Alexandra Ballet students 
Students of Alexandra Zaharias have gone on to careers with many of the major ballet companies around the world, including: Alvin Ailey Dance, American Ballet Theatre, Ballet Hispanico, Basel Ballet (Switzerland), Charleston Ballet, Cincinnati Ballet, Dance Theatre of Harlem, Houston Ballet, Joffrey Ballet, Milwaukee Ballet, Verb Ballets, National Ballet of Canada, New York City Ballet, Pacific Northwest Ballet, Pennsylvania Ballet Theatre, Richmond Ballet, Royal Birmingham Ballet (UK), and San Francisco Ballet.

History 
Ms. Zaharias received her early training in St. Louis, Missouri from Isabella Rainford, and continued her studies at the School of American Ballet in New York City under the legendary George Balanchine. She attended the National Academy of Ballet, under the direction of Thalia Mara, renowned teacher, author, and later founder of the USA International Ballet Competition, held in Jackson, Mississippi. 

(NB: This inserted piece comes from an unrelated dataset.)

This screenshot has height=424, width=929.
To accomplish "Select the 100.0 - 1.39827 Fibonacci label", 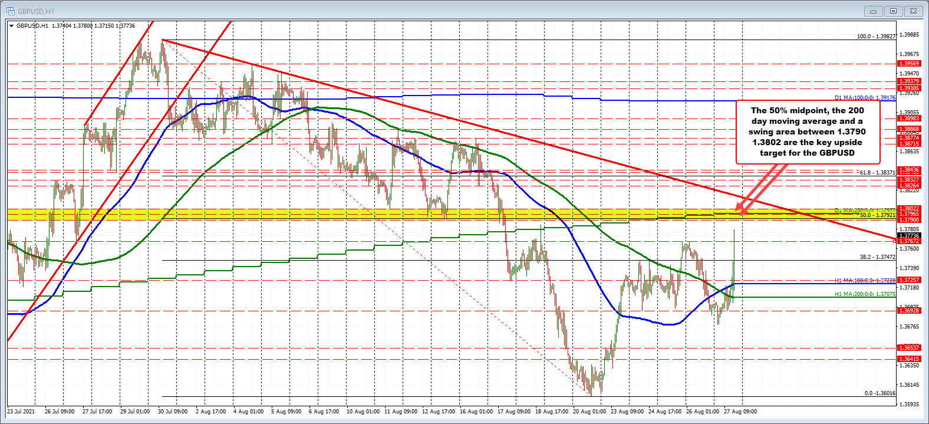I will pyautogui.click(x=876, y=37).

Miss Zaharias was National Dance Chairperson for the National Society of Arts and Letters, and past president of the St. Louis Chapter. She has served as co-director of the Midwestern Music and Arts Camp, University of Kansas, and taught ballet at Fontbonne University in Clayton, Missouri. She was Dance Consultant for the St. Louis Board of Education Commission and served as dance panelist for the Missouri Arts Council and Regional Arts Commission. She has directed four seasons of The Nutcracker, and choreographed KinderKonzerts and Young People's Concerts for the St. Louis Symphony Orchestra.

In 1991, Miss Zaharias received the Hellenic American Achievement Award for her work in the arts. She was honored in 1999 by the Arts & Education Council of Greater St. Louis as a recipient of one of their coveted Excellence in the Arts Awards, in recognition of 50 years of dedicated service to her students and her audiences.  In 2009 she was selected as an Ageless-Remarkable St. Louisan Honoree.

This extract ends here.